Yes, I highly recommend this.
Yea....ok. Anyways, I think you should ask your H why he even wants to hang out with those people, let alone force you to! They do not sound like the kind of people most would want to hang out with. Perhaps you should try to get your H to hang out with your group of friends. Either way, communicate and do not hang out with those losers.
Oh geez! Dramatic much! He WANTS her to go to these outings with her bigot friends! He know's how they are but wants her to be around them anyway! Ya....great advice! IF he did love her he wouldn't suggest it in the first place!
What does your DH believe?

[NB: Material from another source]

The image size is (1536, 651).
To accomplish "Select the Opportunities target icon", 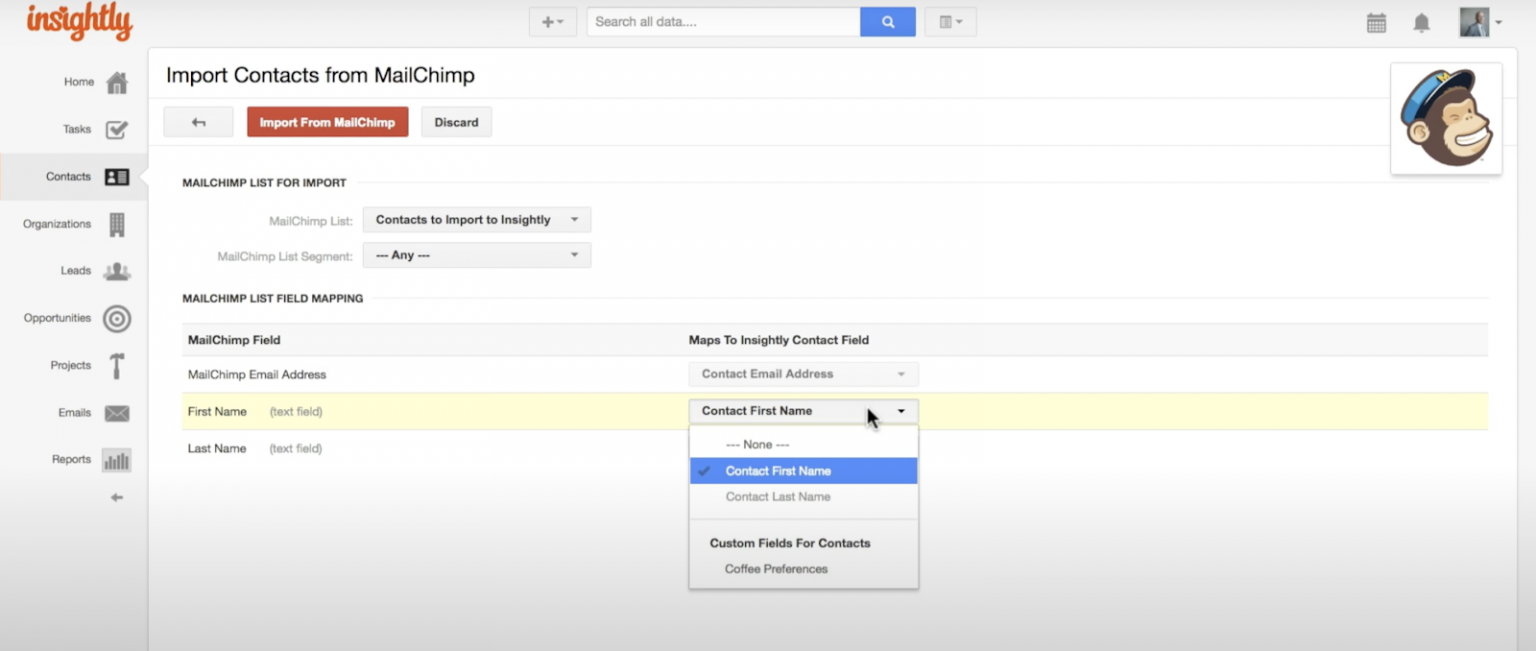I will [x=117, y=318].

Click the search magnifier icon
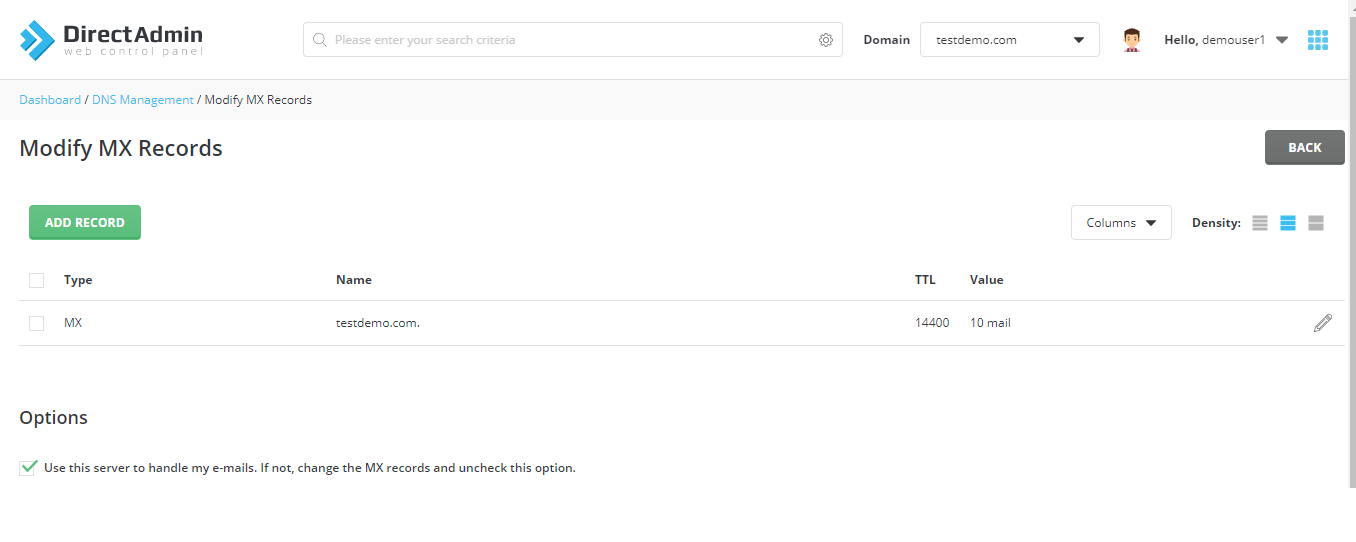[320, 40]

Are his beliefs more in line with yours or with his friends? I mean, I assume you guys are compatible or you wouldn't have gotten married, right? So ....don't those boneheads offend him as well? Sounds like he either needs to:
a) stand up for you when you go out with these friends
b) have a "talk" with them and ask them nicely not to bring up religion/politics/racial stuff when you all hang out, and try to focus on some common interests
c) understand if you don't want to socialize with them. You're married but you're not attached at the damn hip! if they can't respect you, then you don't need to be around them. end of story. Your DH will have to just deal with being the 3rd /5th/7th wheel. lol.
I have to agree with every reply of Kuus'.
It isn't just that you don't feel like being social. These people are offensive to you. There is NO WAY I would spend another minute in their company, except for group occasions that can't be avoided such as a wedding or larger gathering in the future.
I would never pick a partner who has friends like this and condones repeated comments that are offensive to me. It is bad enough that he doesn't seem to be bothered by what they say, but it is EVEN worse that he expects you to hang out with them. No way.
So is your H a bigot as well, or has he just totally lost his balls?